Fragmento del texto:
"""

No es el único ejemplo, pero sí el más visceral. Si el valor nace de la necesidad, nosotros no podemos desarrollar verdadera valentía.
Quizá la última generación de hombres valientes de España murió con nuestros abuelos. Aquellos sangrando en la guerra civil. Los que fueron a Europa a defenderla del comunismo, luchar contra los nazis, liberar París, atrincherarse en Krasny Borr.
Las espaldas cuyo esfuerzo hizo posible el Milagro Español.
De las virtudes de aquellos surgieron nuestros defectos. La indiferencia ante la vida. Porque el antónimo de valiente, aún RAE mediante, no es cobarde, sino indiferente. Apático. El cobarde por lo menos actúa, aunque sea para huir.
Se amontonan las pruebas de cómo la Patria se encuentra en una espiral descendente hacia su más absoluta destrucción. Lo hacen ante los ojos de cualquiera con ganas de verlas, leerlas, interpretarlas. Quien quiera comprender que la historia es un concepto cíclico y estamos condenados a repetirla por la intrínseca naturaleza del ser humano.
El hombre de hoy, ufano y vanidoso, no es diferente del romano del s. V. De quien veía a los bárbaros traspasar los limes pero encogía los hombros. «No llegarán aquí», «la corrupción es natural, yo también lo haría», «estos godos ya asimilarán nuestra cultura».
Sorprendentemente, ya nadie habla latín.
Sucede con nosotros lo mismo que pasó con el cine. Perdonad la súbita digresión. Valdrá la pena.
Creo.
El cine, decía. Con la proliferación de los efectos especiales generados por ordenador, se ha facilitado la vida de todo el mundo. Los especialistas ya no corren riesgo de partirse la crisma, no es necesario preparar al milímetro las escenas, las explosiones no requieren de sofisticados sistemas y temporizadores para detonar en el momento oportuno. Los monstruos se hacen con ordenador, sin soportes físicos. Los actores no dedican horas a ser maquillados. Todo es más fácil, sencillo, eficiente, cómodo. Conveniente.

"""

Según el texto sobre la valentía, ¿cuál es el antónimo de «valiente»?

Entradas guardadas:
"""

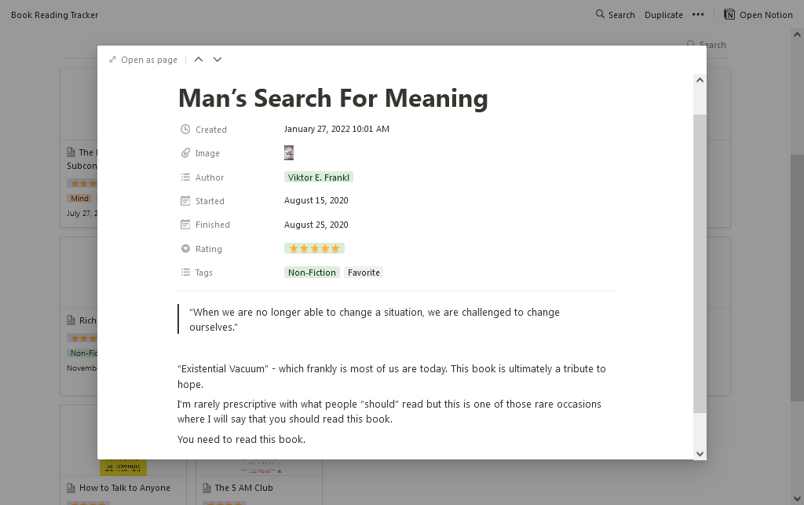Viewport: 804px width, 505px height.
Task: Open the three-dot more options menu
Action: pos(698,14)
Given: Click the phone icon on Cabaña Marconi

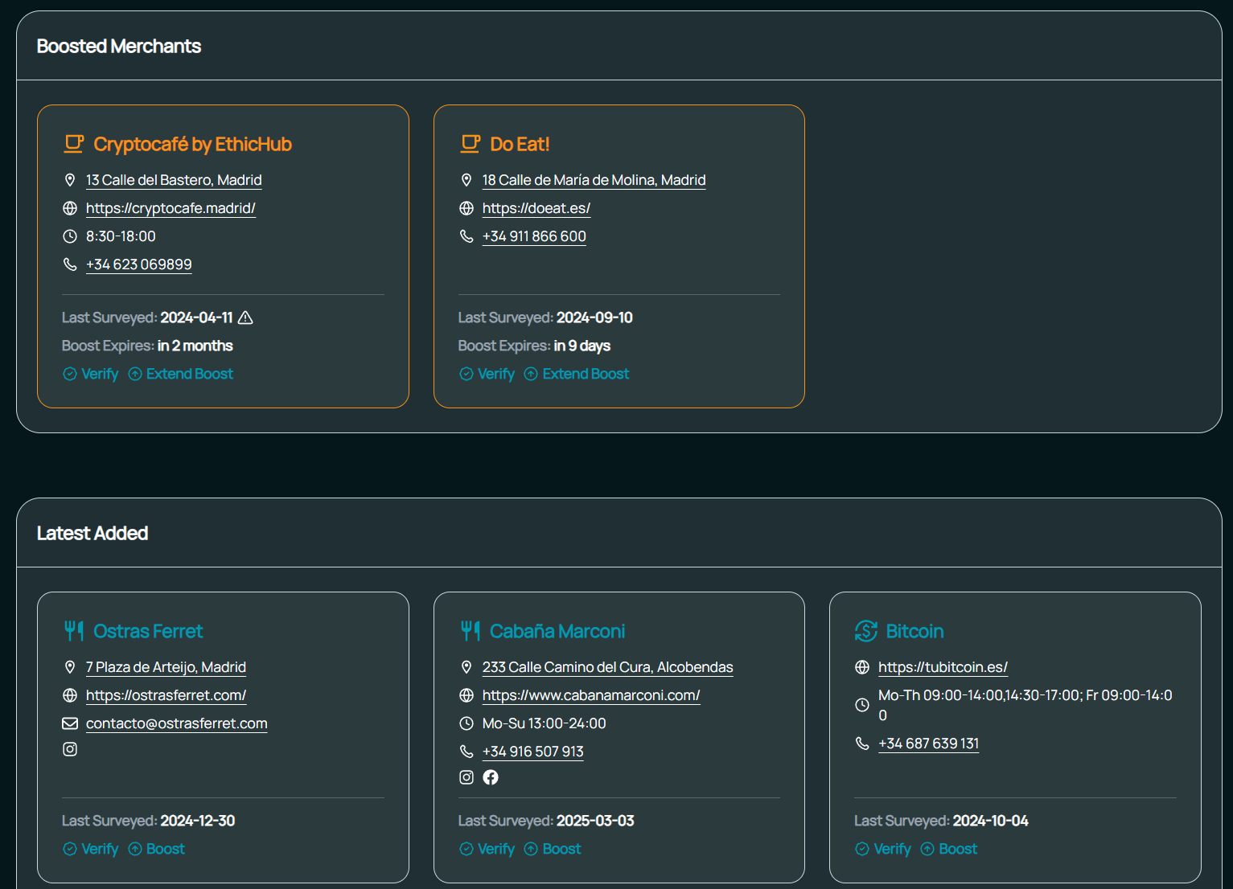Looking at the screenshot, I should (x=466, y=751).
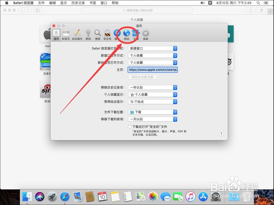Enable 下载后打开安全的文件 checkbox
The image size is (274, 205).
point(130,127)
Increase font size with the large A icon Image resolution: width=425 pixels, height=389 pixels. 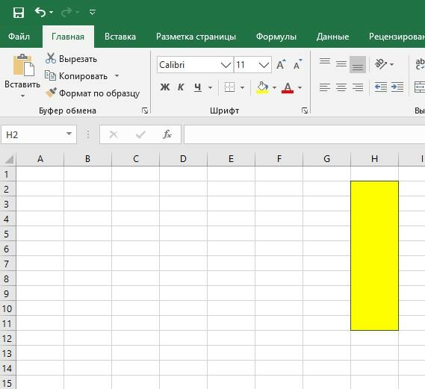[x=281, y=64]
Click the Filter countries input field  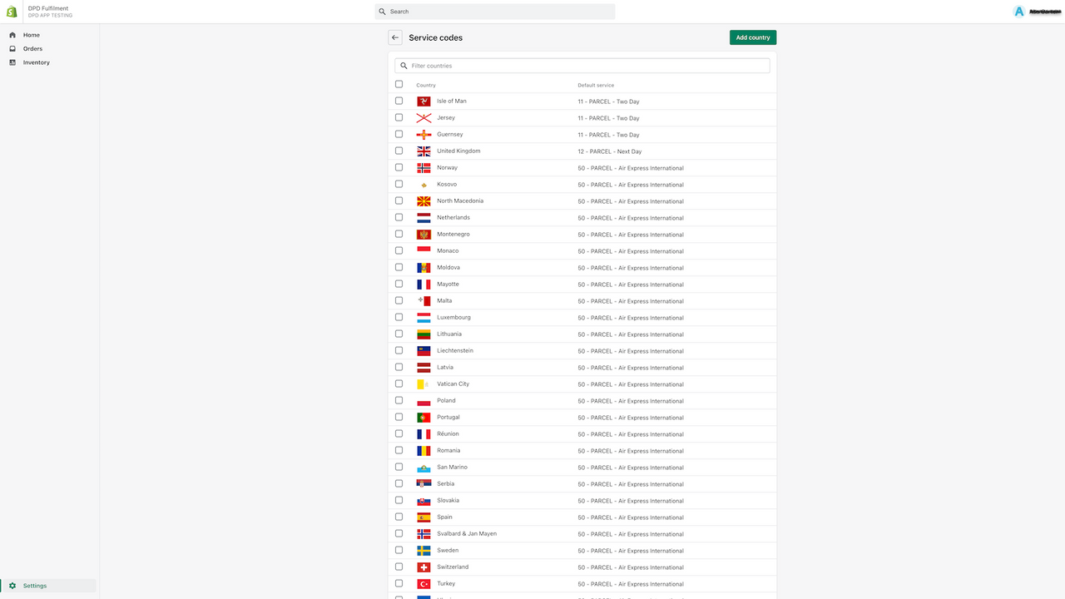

"""

Respuesta: Indiferente, no cobarde.